Gleevec transformed CML from a death sentence into a manageable illness, catapulting the drug to the cover of Time magazine in 2001. Then, a problem emerged. In some patients, the drug stopped working—the cancer had identified the blockade and found a detour. Enter Sawyers. Using the same technology that led to Gleevec, his team soon found that the resistant cancer cells had developed mutations that changed the shape of the bcr-abl protein that Gleevec targeted. This discovery led to Sprycel (dasatinib), a targeted therapy granted accelerated approval in 2006 that is given to patients whose cancer cells are no longer responding to treatment because they have learned how to get past the barricade that Gleevec puts in their way.

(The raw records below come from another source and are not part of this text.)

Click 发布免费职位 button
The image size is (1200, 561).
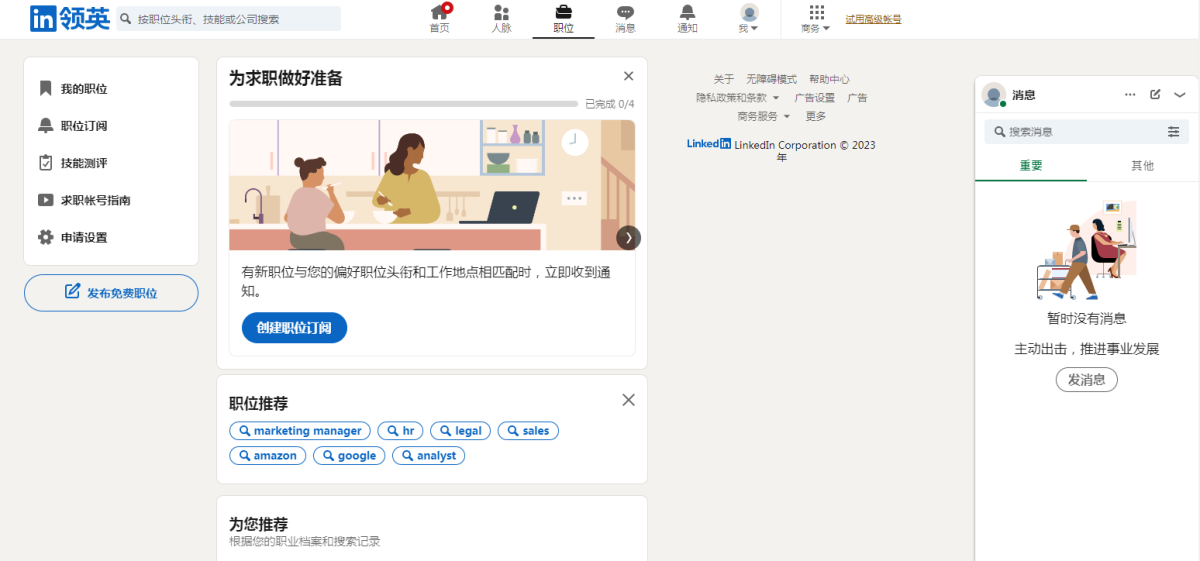111,293
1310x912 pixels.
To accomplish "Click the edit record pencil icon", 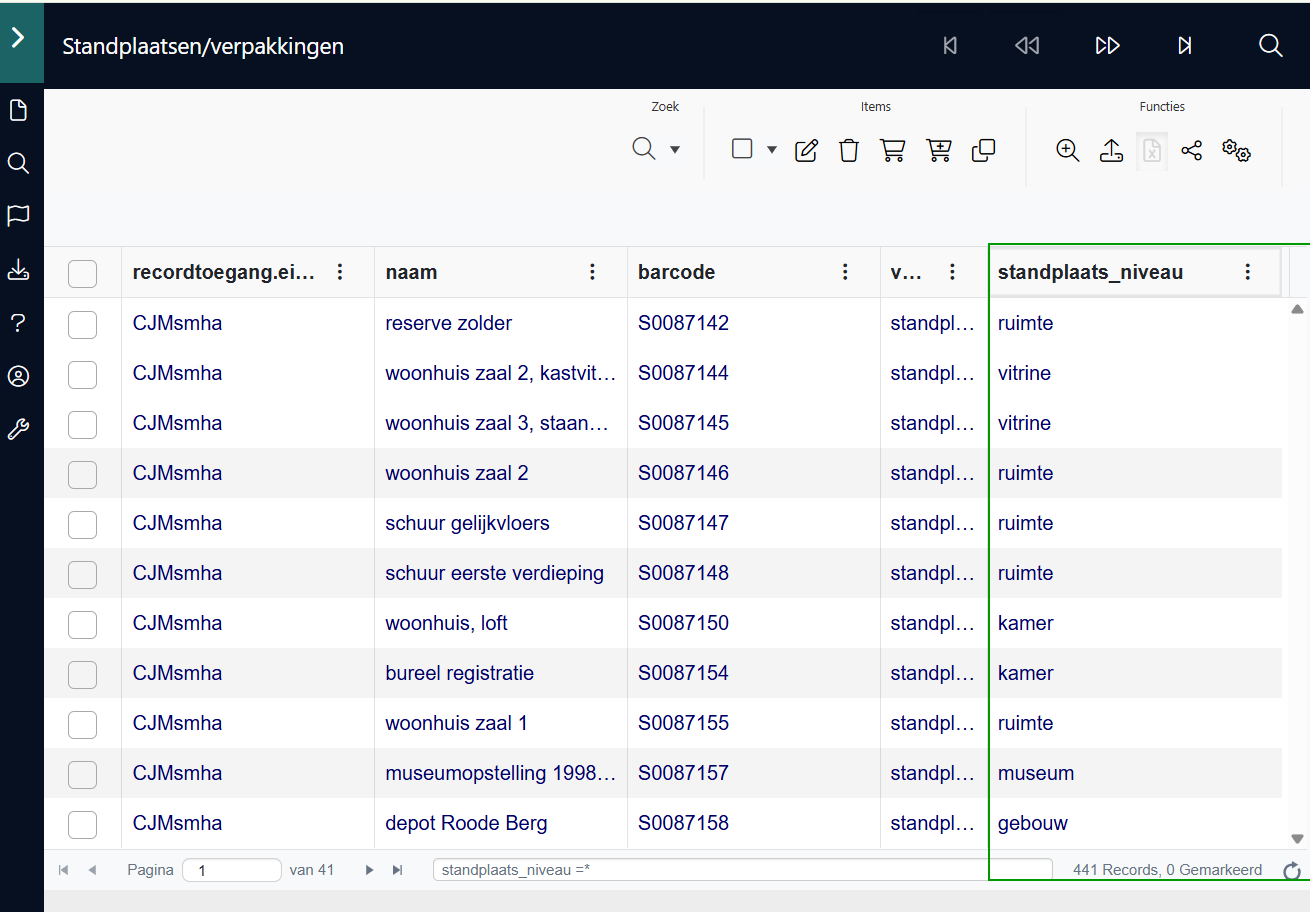I will point(806,150).
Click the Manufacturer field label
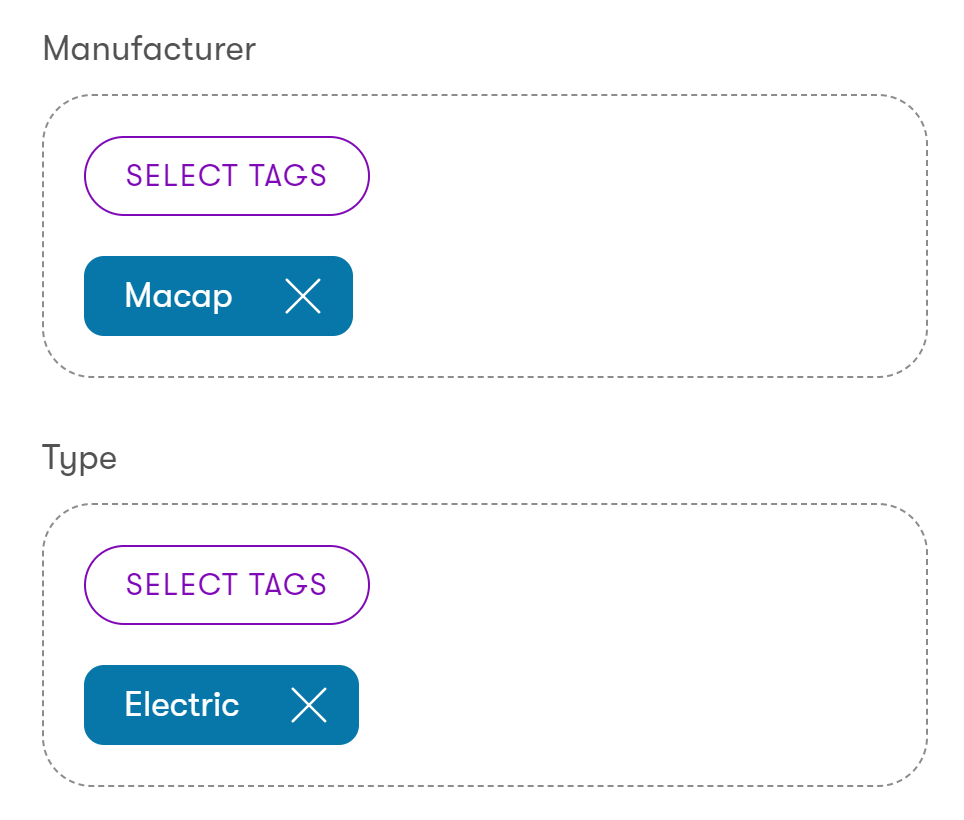The image size is (964, 820). (149, 48)
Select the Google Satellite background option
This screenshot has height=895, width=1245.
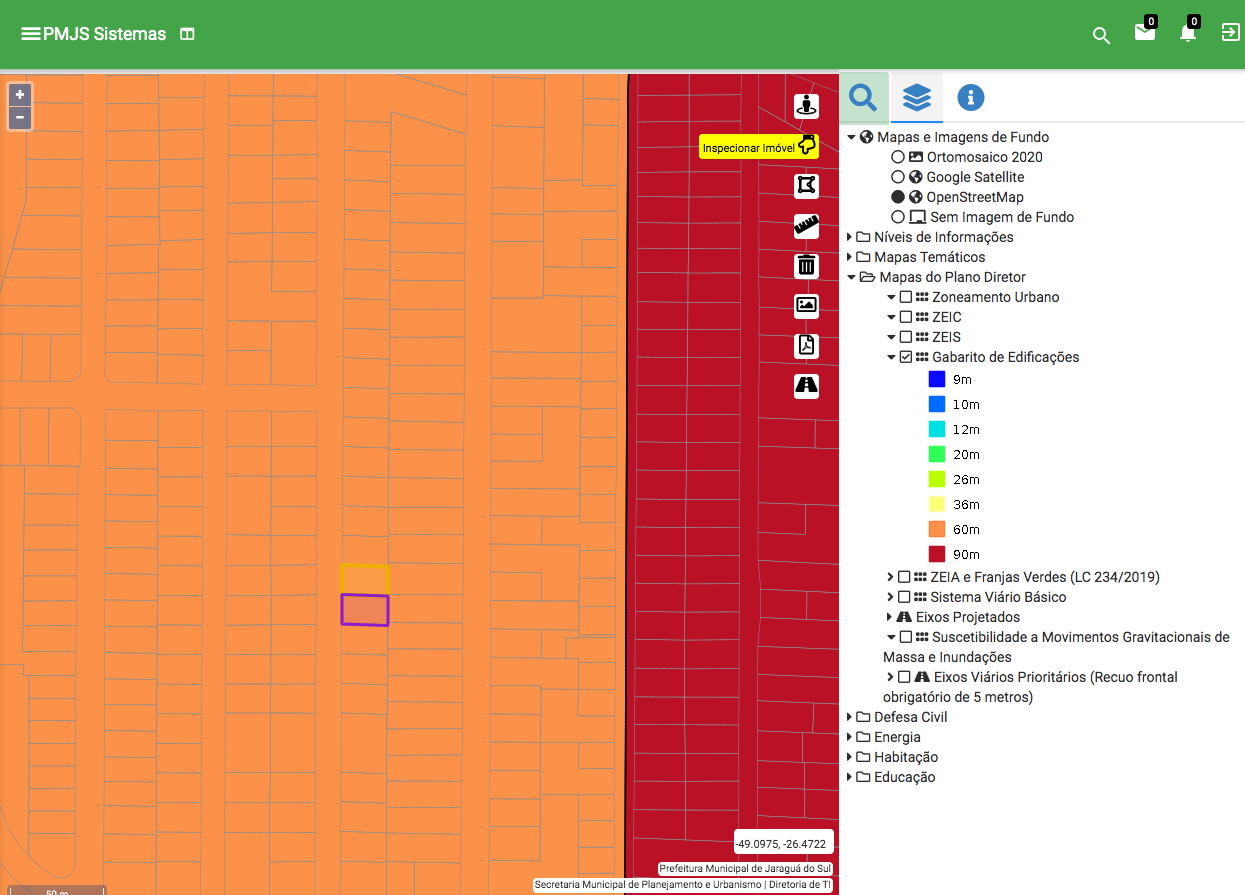click(897, 177)
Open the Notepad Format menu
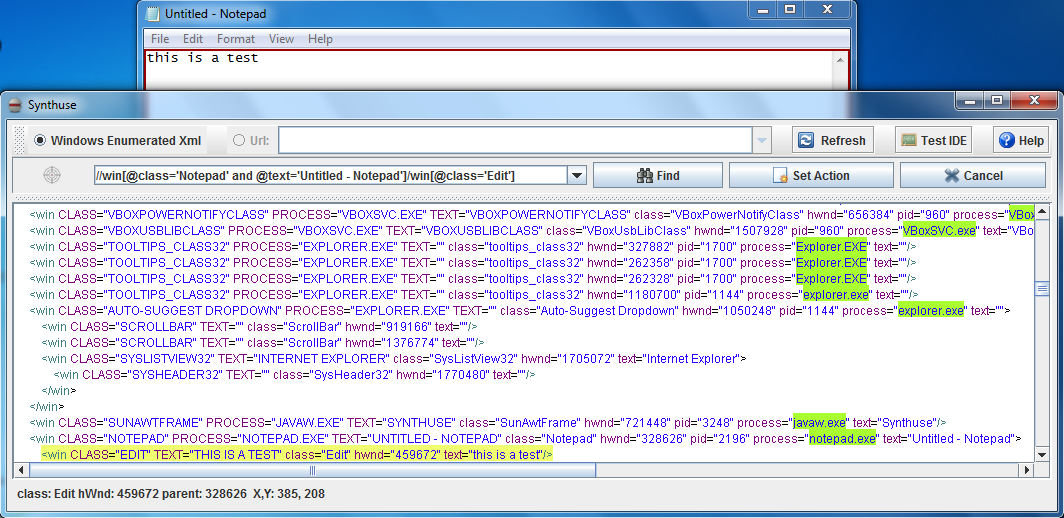This screenshot has width=1064, height=518. click(236, 39)
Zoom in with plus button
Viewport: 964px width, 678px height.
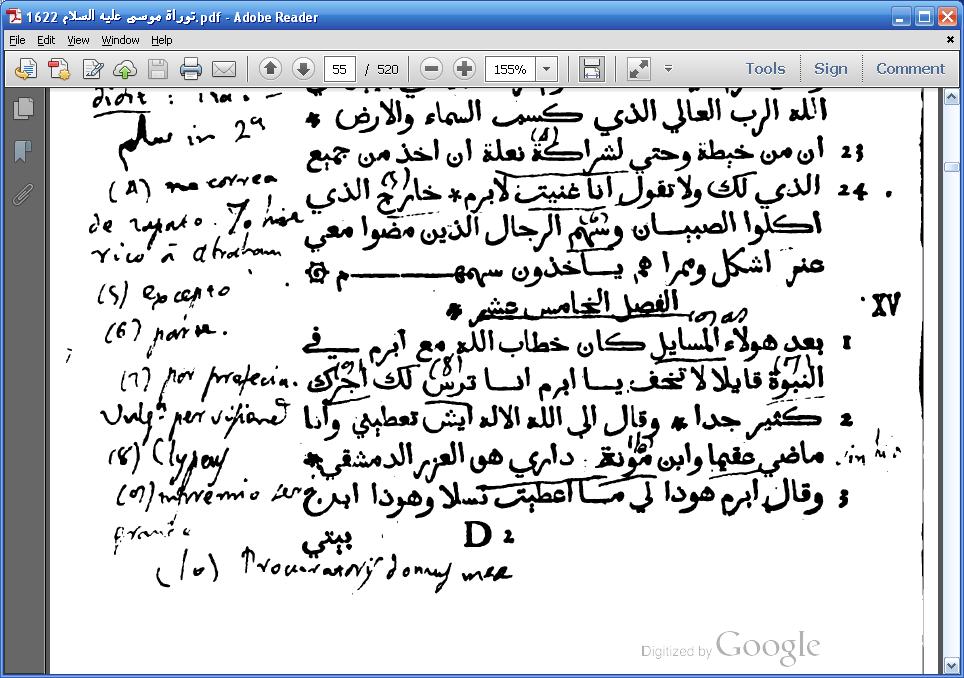[x=464, y=69]
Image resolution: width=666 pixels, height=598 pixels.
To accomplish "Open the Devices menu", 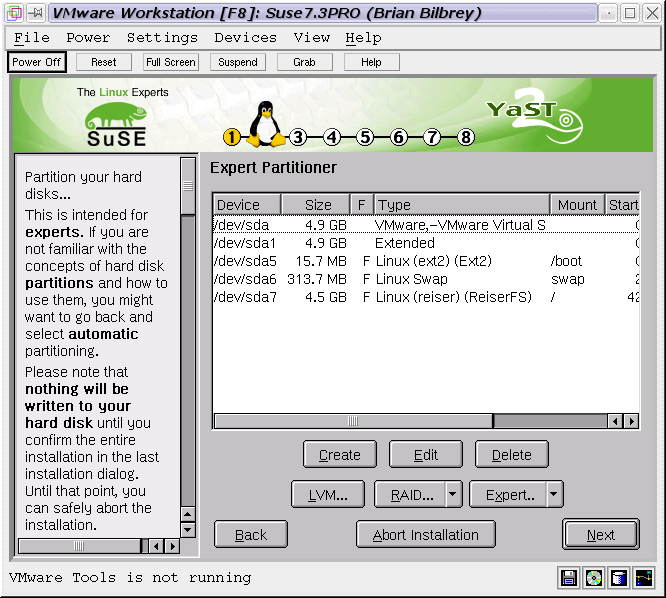I will coord(245,37).
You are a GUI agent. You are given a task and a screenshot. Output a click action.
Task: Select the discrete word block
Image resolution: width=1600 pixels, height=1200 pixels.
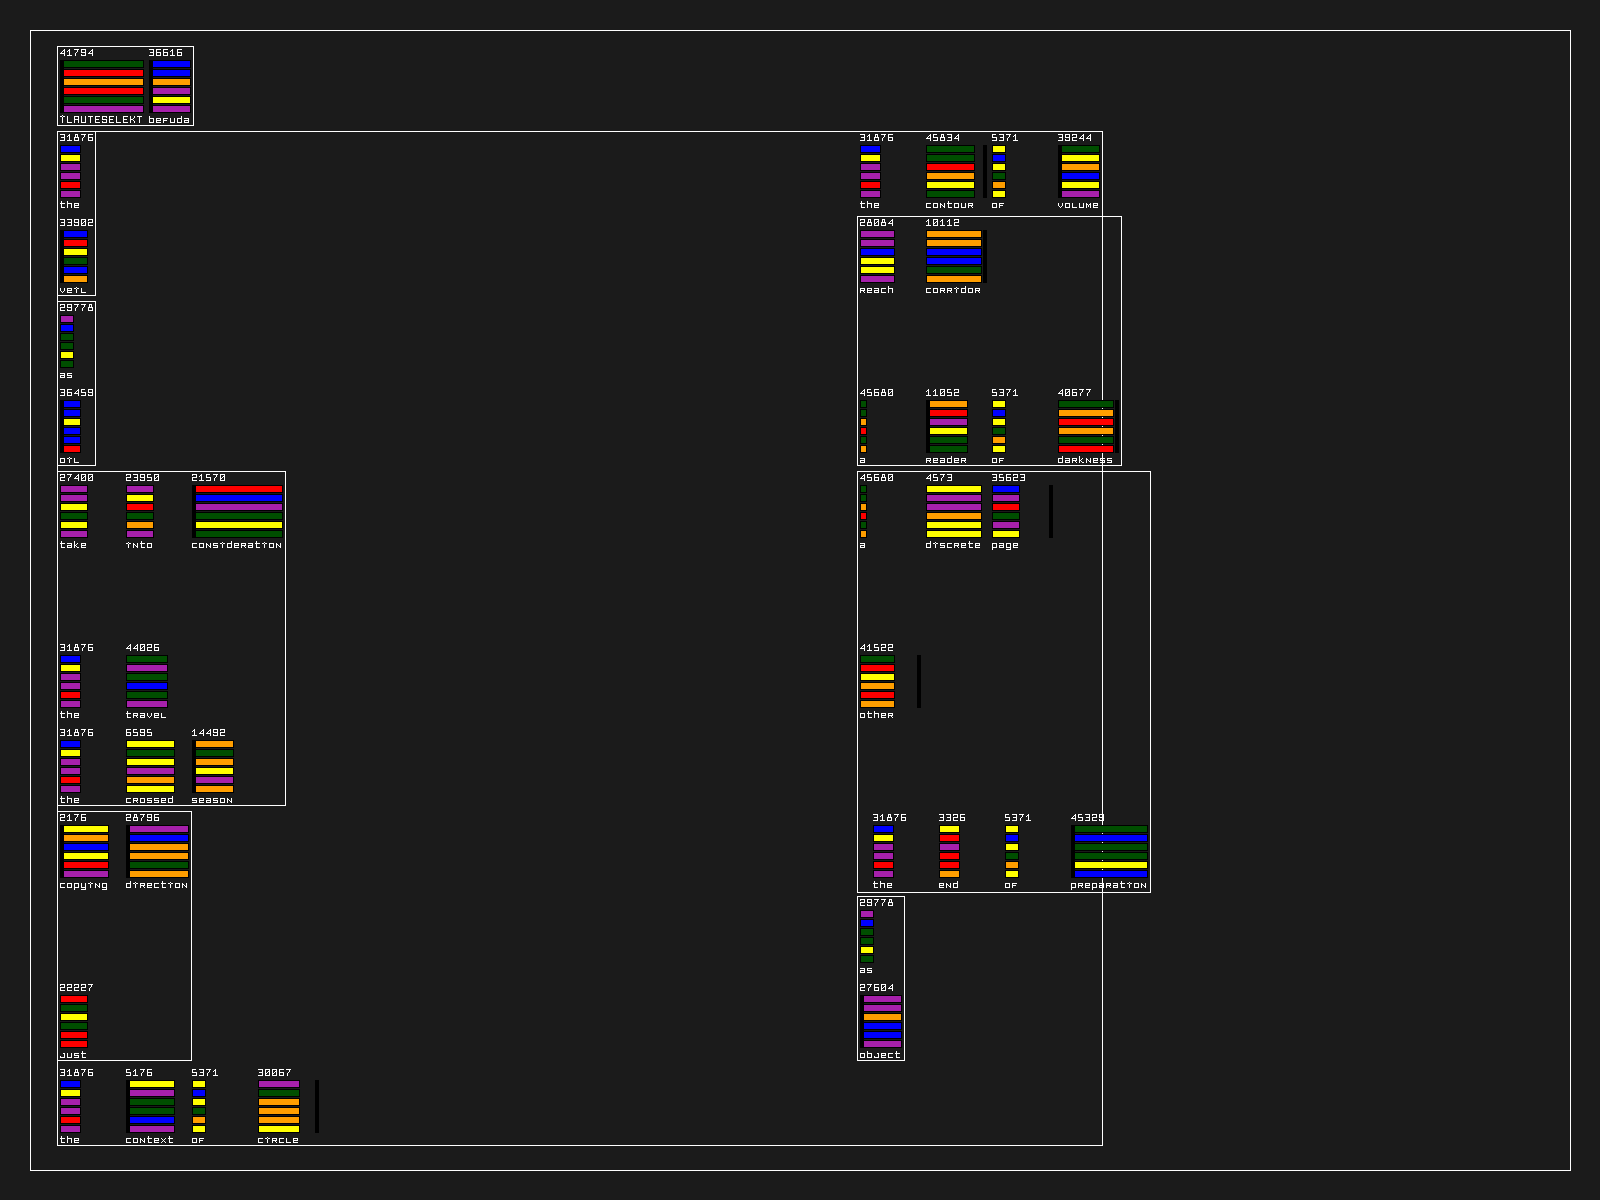click(954, 511)
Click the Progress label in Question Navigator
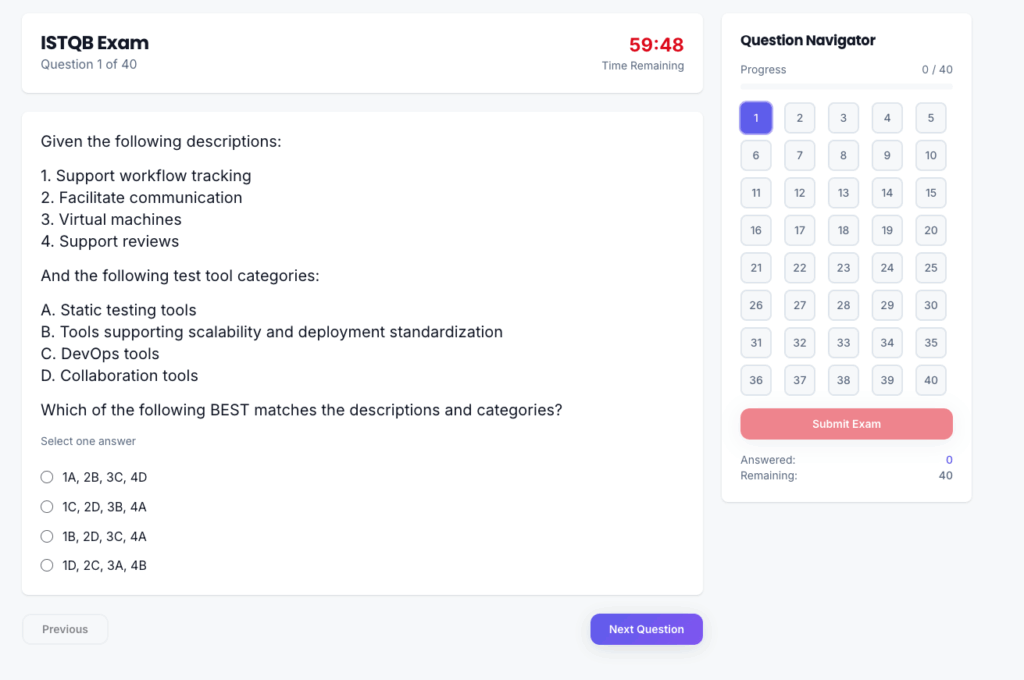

Sawyers is now using a similar technology to identify the tricks that metastatic prostate cancer uses to get around the androgen receptor antagonist Xtandi (enzalutamide), which was approved in August 2012 to treat men who had already been on the chemotherapy drug Taxotere (docetaxel). Sawyers’ team began developing Xtandi in 2004, and he started thinking about how cancer cells would learn to get around it even before the drug was given to patients.